The question of how many drivers in Britain have the experience of regular road cycling interests me. It feeds straight into the 'us v them' debate. How divided are we? How common is relevant cycling experience with drivers?
Is our society really one where drivers exclusively drive, or does the majority have on-road cycling experience? Hence know what it feels like and hence understand how to behave around a person on a bicycle.
To find out, I needn't go far. A simple look at the Department of Transport's National Travel survey (NTS) does the trick. It's most recent issue (2011) released travel data for 2009. (If anyone knows why it takes two years to release data, please let me know!)
In any case... let me tell you it's not looking rosy for the we-are-all-good-friends-we-share-the-same-experience camp.
Cycling makes up 2% of all trips. With around 1,000 trips per person per year, that makes 20 cycle trips per person per year. Equating to one bike trip in a fortnight. Oh, my! I would not call that regular cycling!
And it's getting worse when you start taking into account this...
1) To give more detail, consideration could be given to the distribution of cycle trips. Some people may cycle more (are dedicated cyclists or have even reduced or totally forgone car use altogether) that means that some drivers cycle even less.
2) The one cycled trip a fortnight does also not take into account whether it's on- or off-road.

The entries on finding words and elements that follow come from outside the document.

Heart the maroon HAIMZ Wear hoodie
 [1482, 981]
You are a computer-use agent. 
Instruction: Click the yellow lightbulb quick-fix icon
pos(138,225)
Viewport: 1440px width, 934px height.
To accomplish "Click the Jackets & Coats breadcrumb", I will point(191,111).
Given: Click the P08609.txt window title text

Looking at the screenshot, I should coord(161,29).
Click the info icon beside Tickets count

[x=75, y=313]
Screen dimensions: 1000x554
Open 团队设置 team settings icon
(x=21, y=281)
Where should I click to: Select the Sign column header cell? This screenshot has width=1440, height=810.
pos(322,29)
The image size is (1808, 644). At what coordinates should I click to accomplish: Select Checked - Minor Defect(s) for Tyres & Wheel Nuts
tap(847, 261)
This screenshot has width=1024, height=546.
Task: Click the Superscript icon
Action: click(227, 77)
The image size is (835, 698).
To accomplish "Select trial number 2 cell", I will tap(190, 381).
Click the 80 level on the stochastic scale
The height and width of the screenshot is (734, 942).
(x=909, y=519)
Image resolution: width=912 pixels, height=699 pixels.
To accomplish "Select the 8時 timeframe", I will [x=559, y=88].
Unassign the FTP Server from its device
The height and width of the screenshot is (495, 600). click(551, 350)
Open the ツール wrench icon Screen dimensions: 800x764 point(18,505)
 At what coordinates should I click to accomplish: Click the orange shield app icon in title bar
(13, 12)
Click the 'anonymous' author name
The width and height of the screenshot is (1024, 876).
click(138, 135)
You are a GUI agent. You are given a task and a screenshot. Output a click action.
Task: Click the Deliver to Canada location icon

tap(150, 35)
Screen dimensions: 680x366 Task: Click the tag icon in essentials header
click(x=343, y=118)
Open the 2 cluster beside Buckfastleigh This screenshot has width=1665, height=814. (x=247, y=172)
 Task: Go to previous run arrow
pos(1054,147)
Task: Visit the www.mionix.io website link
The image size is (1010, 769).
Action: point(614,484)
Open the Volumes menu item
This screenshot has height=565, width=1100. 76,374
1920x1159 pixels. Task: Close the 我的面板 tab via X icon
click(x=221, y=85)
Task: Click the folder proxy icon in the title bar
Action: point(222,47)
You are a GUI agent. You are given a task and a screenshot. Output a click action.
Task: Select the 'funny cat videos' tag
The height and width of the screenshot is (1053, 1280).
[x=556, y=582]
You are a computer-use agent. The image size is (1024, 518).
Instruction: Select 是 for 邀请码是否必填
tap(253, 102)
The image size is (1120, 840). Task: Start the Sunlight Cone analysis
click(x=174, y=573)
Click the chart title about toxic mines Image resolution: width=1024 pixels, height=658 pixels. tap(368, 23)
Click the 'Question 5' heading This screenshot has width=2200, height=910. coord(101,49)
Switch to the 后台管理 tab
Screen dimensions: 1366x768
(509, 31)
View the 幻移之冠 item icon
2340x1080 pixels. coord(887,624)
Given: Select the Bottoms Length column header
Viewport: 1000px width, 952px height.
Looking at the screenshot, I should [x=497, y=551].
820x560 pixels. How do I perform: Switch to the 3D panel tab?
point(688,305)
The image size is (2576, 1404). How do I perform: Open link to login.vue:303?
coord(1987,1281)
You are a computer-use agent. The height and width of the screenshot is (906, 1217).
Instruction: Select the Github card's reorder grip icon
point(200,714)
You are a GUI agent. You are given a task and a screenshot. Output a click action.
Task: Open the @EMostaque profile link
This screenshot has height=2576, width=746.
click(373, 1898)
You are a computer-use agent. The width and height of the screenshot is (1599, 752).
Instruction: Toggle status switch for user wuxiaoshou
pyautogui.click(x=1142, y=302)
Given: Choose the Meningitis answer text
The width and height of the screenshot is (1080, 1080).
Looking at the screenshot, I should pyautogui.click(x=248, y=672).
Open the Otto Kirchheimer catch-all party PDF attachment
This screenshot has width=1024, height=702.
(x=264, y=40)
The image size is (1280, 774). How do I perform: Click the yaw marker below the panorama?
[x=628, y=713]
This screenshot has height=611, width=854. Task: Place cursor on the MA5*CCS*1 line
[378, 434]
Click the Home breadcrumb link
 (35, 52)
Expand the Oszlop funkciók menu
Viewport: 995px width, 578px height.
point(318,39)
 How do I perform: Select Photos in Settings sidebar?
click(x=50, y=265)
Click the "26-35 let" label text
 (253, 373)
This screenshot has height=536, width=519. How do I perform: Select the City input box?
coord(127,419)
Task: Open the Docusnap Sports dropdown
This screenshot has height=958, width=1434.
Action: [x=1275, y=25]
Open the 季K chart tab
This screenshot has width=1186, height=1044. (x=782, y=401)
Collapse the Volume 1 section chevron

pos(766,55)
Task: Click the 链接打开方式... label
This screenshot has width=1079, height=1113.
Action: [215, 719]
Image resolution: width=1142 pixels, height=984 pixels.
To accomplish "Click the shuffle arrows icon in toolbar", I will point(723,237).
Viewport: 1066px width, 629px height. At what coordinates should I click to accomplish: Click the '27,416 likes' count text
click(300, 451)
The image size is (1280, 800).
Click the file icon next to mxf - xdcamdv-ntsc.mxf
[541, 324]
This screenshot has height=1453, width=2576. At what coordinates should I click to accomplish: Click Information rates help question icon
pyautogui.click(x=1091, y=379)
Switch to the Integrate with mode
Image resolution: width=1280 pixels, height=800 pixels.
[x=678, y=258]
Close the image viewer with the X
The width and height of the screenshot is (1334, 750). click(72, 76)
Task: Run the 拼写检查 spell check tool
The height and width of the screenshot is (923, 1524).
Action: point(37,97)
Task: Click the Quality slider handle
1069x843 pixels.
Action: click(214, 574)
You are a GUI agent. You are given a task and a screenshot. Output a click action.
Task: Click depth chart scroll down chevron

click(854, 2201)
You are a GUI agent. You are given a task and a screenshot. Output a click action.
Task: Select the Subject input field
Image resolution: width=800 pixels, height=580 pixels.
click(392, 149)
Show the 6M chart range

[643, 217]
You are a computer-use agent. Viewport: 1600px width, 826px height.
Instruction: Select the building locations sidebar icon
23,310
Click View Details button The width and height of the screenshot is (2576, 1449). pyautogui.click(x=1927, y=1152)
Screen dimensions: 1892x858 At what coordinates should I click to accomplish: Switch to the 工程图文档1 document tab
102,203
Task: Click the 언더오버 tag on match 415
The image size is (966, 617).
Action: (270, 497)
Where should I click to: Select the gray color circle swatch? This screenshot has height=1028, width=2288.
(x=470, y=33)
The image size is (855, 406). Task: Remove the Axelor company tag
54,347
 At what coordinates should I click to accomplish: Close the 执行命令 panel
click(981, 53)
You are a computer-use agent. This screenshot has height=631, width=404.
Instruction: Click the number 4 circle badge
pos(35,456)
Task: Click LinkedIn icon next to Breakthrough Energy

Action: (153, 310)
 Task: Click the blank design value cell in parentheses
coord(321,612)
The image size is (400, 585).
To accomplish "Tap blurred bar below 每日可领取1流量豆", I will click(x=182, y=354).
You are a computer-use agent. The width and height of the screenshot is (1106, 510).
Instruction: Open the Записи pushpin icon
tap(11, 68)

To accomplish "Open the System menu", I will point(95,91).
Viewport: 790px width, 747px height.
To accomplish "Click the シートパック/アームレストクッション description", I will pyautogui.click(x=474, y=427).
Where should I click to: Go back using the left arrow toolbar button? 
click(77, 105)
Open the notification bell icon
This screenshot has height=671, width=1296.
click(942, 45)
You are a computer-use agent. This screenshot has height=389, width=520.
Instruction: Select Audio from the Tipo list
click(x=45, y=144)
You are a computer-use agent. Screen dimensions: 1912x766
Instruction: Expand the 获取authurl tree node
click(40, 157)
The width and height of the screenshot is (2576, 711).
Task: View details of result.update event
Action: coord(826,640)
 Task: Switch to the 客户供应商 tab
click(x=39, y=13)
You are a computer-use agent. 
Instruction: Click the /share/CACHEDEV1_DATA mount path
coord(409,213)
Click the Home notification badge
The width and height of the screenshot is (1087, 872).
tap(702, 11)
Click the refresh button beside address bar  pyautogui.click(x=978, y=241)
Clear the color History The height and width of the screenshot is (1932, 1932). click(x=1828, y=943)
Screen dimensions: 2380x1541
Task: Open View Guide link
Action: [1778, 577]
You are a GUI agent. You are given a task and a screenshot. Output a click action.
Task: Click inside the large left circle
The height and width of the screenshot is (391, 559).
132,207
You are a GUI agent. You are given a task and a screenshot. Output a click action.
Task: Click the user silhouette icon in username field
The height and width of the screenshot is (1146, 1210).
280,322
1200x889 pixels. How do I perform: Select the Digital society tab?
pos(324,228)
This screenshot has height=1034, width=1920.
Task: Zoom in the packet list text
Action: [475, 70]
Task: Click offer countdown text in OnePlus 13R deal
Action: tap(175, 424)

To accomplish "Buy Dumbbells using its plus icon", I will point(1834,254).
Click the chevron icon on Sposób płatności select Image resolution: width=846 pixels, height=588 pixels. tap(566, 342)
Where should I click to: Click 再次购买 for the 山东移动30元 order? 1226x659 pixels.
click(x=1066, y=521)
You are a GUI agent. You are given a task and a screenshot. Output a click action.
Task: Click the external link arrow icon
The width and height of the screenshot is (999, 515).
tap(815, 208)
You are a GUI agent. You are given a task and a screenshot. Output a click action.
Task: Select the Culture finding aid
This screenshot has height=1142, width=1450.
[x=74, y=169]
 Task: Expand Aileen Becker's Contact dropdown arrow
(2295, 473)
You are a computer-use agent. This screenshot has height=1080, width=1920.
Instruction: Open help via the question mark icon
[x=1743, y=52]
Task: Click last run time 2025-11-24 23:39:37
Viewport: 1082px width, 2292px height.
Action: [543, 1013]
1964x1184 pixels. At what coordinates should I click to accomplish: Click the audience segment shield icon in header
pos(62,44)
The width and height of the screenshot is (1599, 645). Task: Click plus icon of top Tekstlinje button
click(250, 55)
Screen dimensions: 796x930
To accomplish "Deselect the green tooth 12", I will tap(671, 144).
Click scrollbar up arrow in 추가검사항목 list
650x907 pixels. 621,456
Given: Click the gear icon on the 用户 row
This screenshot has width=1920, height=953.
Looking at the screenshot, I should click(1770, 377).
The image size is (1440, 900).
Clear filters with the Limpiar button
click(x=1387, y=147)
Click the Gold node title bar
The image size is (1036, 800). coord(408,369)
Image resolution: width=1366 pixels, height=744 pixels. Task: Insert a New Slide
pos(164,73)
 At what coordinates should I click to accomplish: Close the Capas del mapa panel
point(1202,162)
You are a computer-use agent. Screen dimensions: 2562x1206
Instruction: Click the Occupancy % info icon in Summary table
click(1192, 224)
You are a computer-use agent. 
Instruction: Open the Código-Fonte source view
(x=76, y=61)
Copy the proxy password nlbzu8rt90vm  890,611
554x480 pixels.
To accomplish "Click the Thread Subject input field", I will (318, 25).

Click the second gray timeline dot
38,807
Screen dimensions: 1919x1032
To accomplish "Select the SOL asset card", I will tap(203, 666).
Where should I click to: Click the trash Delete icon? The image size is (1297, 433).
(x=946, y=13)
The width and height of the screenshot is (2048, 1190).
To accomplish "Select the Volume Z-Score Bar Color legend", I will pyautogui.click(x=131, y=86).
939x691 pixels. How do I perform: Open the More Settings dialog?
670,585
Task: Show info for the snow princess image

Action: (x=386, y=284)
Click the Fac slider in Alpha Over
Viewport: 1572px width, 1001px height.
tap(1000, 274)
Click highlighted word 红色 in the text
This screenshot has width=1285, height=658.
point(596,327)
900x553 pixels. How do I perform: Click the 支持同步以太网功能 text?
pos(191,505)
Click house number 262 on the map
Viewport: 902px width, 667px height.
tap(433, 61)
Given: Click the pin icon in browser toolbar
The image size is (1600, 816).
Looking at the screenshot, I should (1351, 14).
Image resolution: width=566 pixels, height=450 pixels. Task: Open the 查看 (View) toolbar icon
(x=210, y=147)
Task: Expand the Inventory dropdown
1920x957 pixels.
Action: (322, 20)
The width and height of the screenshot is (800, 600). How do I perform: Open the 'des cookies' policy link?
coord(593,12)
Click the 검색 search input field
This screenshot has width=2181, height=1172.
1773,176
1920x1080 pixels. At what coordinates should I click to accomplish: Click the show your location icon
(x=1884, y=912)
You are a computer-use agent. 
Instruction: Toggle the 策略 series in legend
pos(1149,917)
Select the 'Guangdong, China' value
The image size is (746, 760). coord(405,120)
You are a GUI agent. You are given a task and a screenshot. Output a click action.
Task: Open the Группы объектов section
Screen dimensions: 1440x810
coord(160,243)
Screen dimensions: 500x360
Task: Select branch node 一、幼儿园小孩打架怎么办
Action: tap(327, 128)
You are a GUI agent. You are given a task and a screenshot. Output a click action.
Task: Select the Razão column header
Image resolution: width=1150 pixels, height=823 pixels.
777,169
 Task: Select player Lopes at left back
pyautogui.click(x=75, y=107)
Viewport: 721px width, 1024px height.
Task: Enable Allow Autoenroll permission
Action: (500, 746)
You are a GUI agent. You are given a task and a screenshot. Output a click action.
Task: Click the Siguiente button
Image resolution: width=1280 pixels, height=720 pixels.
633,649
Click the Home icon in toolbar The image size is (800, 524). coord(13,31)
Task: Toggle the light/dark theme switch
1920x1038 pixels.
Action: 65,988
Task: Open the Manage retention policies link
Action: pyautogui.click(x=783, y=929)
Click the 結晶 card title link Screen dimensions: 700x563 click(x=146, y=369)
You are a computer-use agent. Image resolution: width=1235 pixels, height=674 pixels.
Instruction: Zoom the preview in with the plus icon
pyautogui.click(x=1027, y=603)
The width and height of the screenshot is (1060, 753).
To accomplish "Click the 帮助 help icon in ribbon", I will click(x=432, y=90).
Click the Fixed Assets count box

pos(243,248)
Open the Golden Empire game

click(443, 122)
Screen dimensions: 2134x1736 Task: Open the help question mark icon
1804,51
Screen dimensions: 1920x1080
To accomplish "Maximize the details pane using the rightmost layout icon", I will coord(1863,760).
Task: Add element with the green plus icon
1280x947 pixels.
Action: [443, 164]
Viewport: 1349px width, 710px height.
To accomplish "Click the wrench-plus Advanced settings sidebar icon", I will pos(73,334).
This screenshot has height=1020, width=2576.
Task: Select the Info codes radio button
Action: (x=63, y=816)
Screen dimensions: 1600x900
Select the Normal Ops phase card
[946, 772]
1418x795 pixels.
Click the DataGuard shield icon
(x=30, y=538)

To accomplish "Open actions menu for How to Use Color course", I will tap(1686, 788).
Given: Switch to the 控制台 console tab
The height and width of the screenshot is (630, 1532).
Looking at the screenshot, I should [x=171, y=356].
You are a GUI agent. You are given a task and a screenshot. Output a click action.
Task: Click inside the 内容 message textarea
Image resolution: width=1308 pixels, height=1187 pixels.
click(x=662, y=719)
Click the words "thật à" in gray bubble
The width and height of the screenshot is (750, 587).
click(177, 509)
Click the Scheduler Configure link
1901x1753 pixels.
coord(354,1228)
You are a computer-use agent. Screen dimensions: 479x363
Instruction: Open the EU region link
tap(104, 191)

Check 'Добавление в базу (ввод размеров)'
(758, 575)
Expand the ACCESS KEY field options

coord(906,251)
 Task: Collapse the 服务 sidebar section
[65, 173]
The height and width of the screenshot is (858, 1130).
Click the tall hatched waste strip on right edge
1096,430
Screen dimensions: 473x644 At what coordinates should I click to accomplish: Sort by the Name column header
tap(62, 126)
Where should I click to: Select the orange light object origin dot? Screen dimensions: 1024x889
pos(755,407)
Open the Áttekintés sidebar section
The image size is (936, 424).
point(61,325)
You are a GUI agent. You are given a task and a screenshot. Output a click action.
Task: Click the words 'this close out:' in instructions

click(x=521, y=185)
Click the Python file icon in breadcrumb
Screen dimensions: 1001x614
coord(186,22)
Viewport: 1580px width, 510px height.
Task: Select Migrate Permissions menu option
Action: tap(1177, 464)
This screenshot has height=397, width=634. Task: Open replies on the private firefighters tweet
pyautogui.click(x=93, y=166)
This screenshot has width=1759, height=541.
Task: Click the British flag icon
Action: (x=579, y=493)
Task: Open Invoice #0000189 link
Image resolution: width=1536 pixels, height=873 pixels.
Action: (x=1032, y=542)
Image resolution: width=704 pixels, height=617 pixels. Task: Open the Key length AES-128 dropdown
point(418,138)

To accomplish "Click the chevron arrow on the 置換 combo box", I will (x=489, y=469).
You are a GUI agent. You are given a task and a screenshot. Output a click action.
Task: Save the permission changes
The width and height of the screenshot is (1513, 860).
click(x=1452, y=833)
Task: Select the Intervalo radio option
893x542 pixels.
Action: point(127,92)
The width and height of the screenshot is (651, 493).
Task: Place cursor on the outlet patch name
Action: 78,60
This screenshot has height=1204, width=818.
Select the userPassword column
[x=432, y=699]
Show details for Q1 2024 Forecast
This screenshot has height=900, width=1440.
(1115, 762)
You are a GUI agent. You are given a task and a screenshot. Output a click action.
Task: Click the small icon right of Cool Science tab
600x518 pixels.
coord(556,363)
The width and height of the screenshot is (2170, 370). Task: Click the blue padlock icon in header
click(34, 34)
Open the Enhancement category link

For all we know, it might well be a journey where you are free to choose your route, call it a leisure trip (as opposed to utility journey to work, shops etc). People would tend to stay off-road on traffic-free tracks then.
In conclusion to the question whether UK drivers have regular on-road cycling experience, the simple answer is "Nope, they damn well have not".
Next time a drivers tells you he* is a keen cyclist too (and that some of his best friends are cyclists), ask him how much he uses his bike, when he's last clambered on it, and where he cycles.
Sorry to break it to you like this:
On our roads it really IS us v them. If we continue our chummy we-are-all-friends approach, we'll keep getting laughed at. It's never been a plain playing field. We are 'at war with the motorist' (as well as the status quo, oil corporations, the political and economic system).
Or she, for total inclusion. Fewer women than men cycle... a women driver therefore is rather unlikely to cycle, even less likely she cycles regularly, and on the road.